## Exercise materials
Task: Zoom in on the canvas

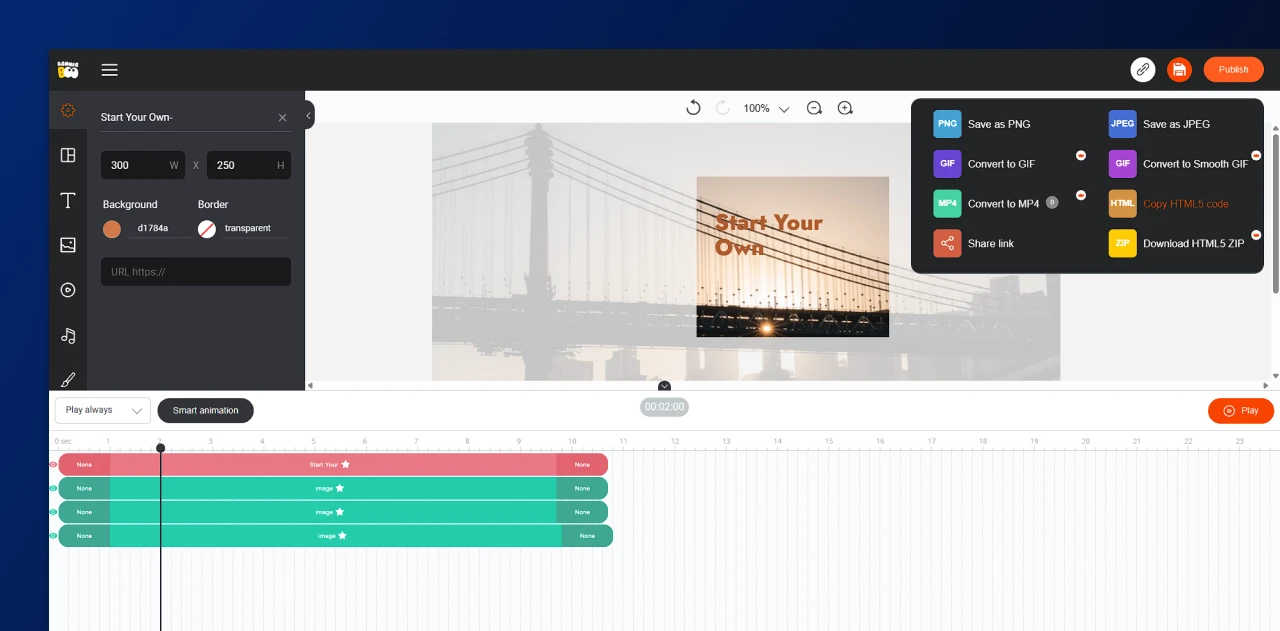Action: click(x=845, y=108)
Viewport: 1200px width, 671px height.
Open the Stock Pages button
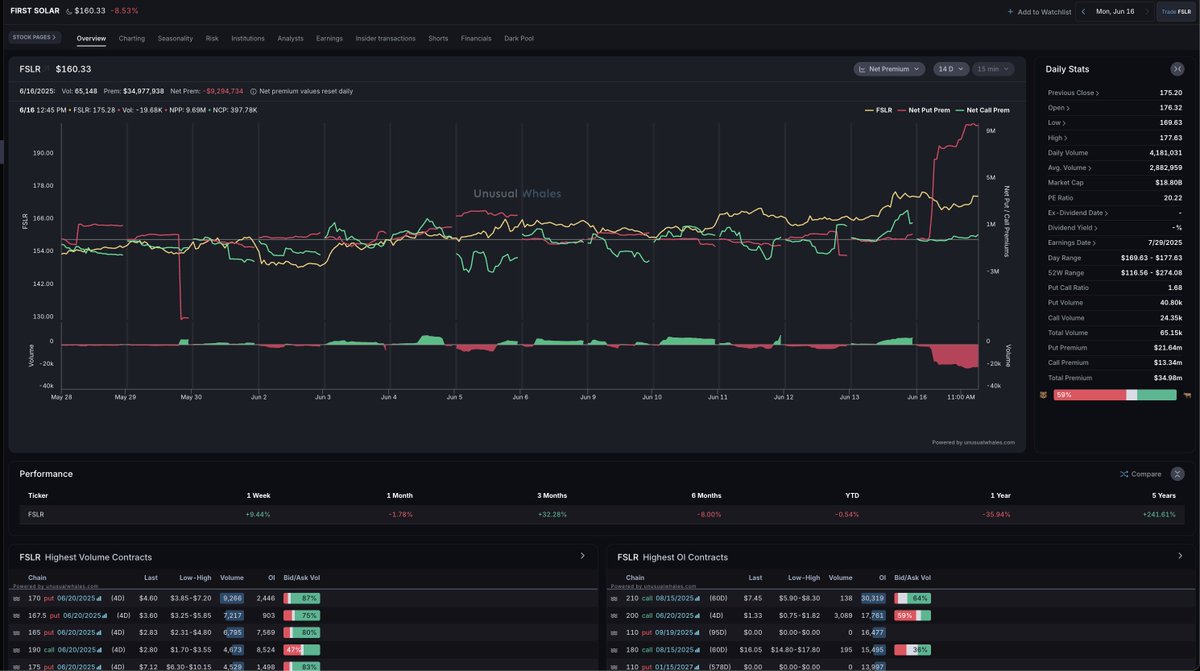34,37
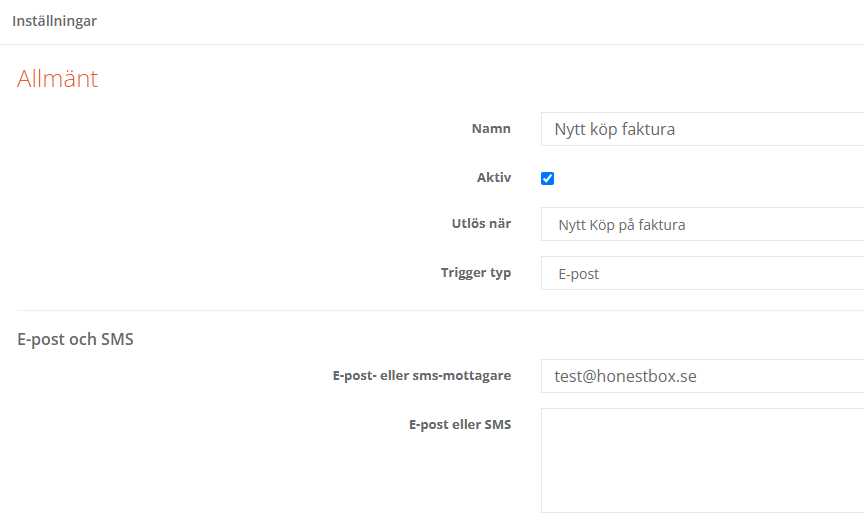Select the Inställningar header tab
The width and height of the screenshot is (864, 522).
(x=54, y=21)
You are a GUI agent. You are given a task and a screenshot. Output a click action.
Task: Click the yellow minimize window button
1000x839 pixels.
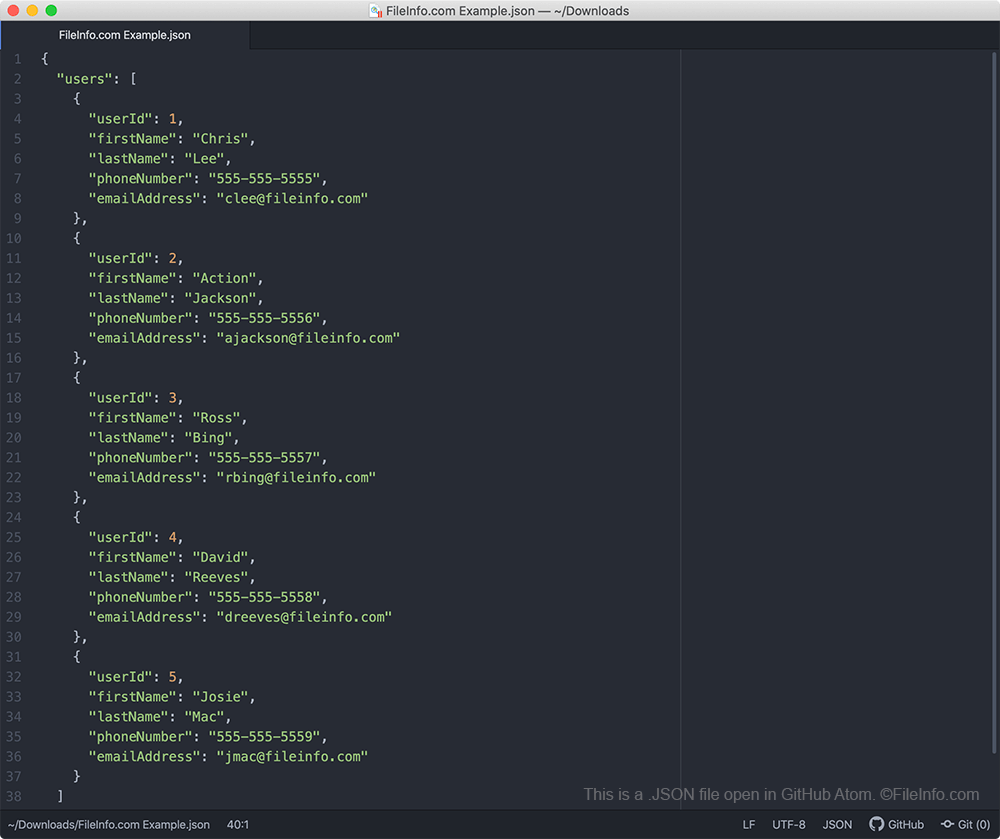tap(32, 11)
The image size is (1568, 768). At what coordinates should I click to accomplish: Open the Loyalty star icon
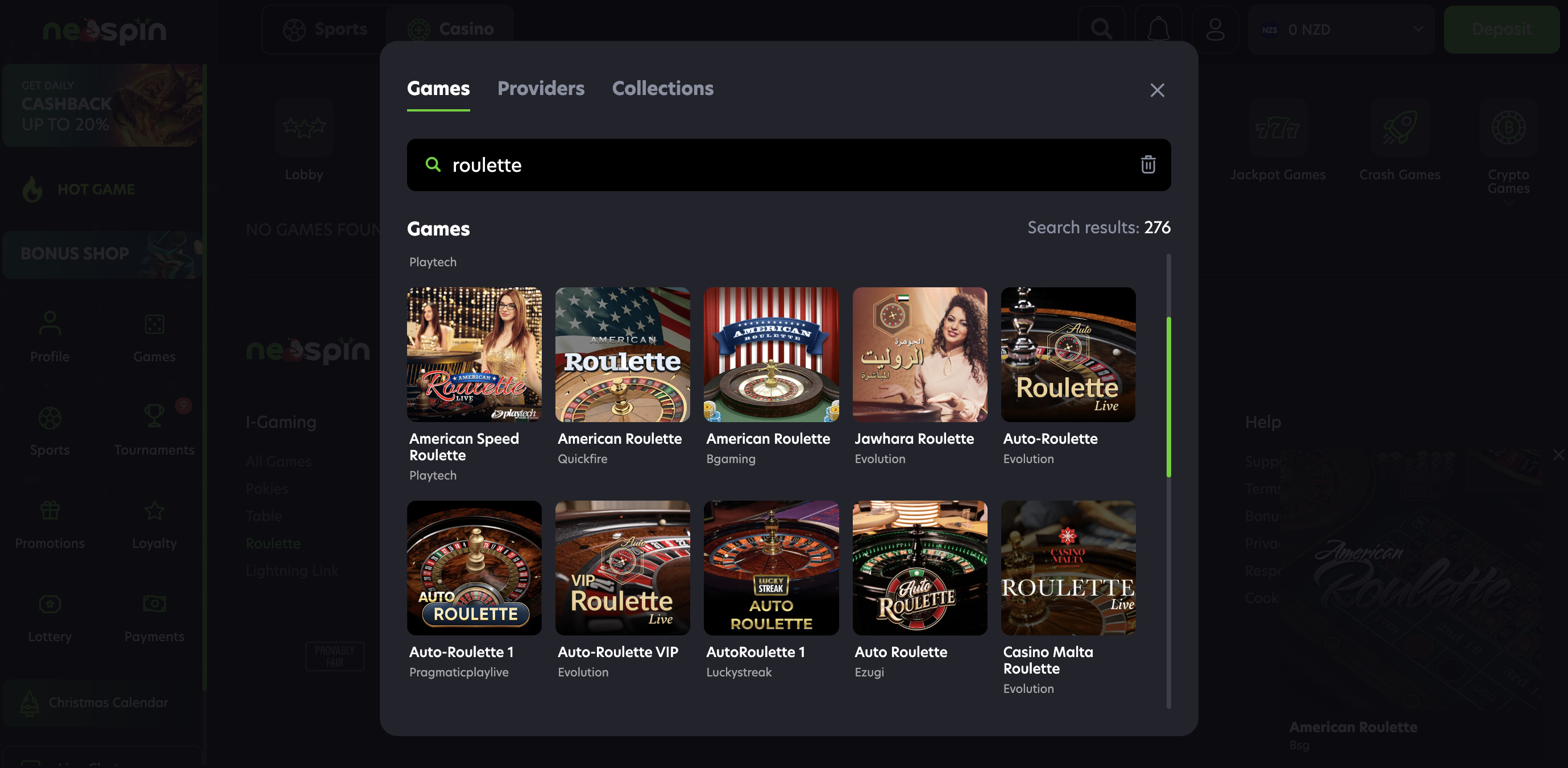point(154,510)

---

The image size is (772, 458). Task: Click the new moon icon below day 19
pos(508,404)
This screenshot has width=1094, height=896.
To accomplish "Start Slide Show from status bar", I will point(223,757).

--

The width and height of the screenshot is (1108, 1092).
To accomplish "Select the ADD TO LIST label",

## What the task asks
Return the lines from the line with "Task: Zoom in on the canvas" to the line with "point(154,510)", both included, reproducing each one exactly. Leave the pictures out.

## Output
Task: Zoom in on the canvas

Action: click(x=845, y=108)
Viewport: 1200px width, 671px height.
Open the Stock Pages button
34,37
Select the Inställningar header tab
The width and height of the screenshot is (864, 522).
(x=54, y=21)
You are a GUI agent. You are given a task and a screenshot. Output a click action.
Task: Click the yellow minimize window button
1000x839 pixels.
tap(32, 11)
The image size is (1568, 768). At what coordinates should I click to accomplish: Open the Loyalty star icon
point(154,510)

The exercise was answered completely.